Me pone al borde de un abismo la idea del suicidio. Desconozco que mecanismos pueden llevar a tal cosa a una persona. Me marea pensarlo, me da pavor y me produce una honda tristeza. Hablar de suicidio no es hablar de la muerte, es mucho peor. No hay fracaso más definitivo que ese. Qué impotencia. Qué desastre. Hemos construido una sociedad en la que convivimos con quienes quizá mañana se suiciden, y no nos enteramos nunca de nada. Las estadísticas de suicidios indican que son muchos más casos de los que podamos pensar. Cualquier ciudad, incluso pequeña, tiene un lugar del suicida. ¿Pero esto qué es? ¿Cómo puede ser? No sé nada, y quizá sea mejor no saber. Supongo que es por lo que apenas se habla de algo que se lleva a mucha gente. Hablamos del tabaco, la siniestralidad de la carretera o las enfermedades coronarias, pero no del suicidio.
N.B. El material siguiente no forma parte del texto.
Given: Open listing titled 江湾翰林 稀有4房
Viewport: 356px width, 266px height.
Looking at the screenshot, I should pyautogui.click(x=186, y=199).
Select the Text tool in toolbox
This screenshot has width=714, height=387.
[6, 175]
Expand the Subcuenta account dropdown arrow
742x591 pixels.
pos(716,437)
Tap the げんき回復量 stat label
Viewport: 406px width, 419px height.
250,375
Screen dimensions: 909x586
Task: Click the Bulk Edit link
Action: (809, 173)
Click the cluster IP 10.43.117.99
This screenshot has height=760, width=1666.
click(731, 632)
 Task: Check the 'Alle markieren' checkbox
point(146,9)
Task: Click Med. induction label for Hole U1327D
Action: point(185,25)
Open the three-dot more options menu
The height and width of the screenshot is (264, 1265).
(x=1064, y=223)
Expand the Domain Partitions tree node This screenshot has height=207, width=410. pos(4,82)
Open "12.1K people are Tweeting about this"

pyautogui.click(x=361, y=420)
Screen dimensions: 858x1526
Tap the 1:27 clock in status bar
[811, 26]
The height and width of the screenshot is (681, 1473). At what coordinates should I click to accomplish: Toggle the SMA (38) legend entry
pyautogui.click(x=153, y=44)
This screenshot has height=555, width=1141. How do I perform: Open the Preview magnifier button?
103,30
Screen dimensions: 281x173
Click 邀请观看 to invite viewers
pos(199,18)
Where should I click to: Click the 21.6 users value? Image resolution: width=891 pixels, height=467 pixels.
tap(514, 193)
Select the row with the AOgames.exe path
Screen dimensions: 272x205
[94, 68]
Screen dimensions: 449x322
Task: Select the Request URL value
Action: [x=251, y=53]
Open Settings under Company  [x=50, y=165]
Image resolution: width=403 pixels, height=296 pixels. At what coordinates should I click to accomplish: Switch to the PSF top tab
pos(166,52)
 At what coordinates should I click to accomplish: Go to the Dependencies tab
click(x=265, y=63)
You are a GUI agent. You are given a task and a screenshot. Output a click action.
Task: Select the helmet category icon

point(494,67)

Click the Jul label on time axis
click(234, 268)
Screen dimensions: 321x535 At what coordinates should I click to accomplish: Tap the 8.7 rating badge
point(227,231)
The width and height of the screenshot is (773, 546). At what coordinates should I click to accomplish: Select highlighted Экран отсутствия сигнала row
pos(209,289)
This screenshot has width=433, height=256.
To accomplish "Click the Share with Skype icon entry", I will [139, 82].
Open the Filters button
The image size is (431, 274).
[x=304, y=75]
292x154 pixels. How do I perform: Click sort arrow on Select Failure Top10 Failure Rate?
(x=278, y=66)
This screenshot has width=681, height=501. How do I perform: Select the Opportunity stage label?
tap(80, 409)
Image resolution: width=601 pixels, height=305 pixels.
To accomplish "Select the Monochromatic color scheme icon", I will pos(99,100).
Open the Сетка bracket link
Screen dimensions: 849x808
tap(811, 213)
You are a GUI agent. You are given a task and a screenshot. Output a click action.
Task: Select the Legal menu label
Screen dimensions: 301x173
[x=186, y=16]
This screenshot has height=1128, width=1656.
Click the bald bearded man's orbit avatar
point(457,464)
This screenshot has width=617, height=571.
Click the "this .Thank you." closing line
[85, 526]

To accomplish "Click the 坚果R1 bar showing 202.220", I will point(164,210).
De hecho me siento mal escribiendo sobre esto y aunque me pese, prefiero ser un puto cobarde que rehuye enfrentarse al hecho de que un ser humano se quite la vida, lo único que tenemos de verdad.

Qué angustia me produce esto.

El Grito - Munch
El Grito - Edvard Munch | 1893 | Oil, tempera and pastel on cardboard | Nasjonalgalleriet.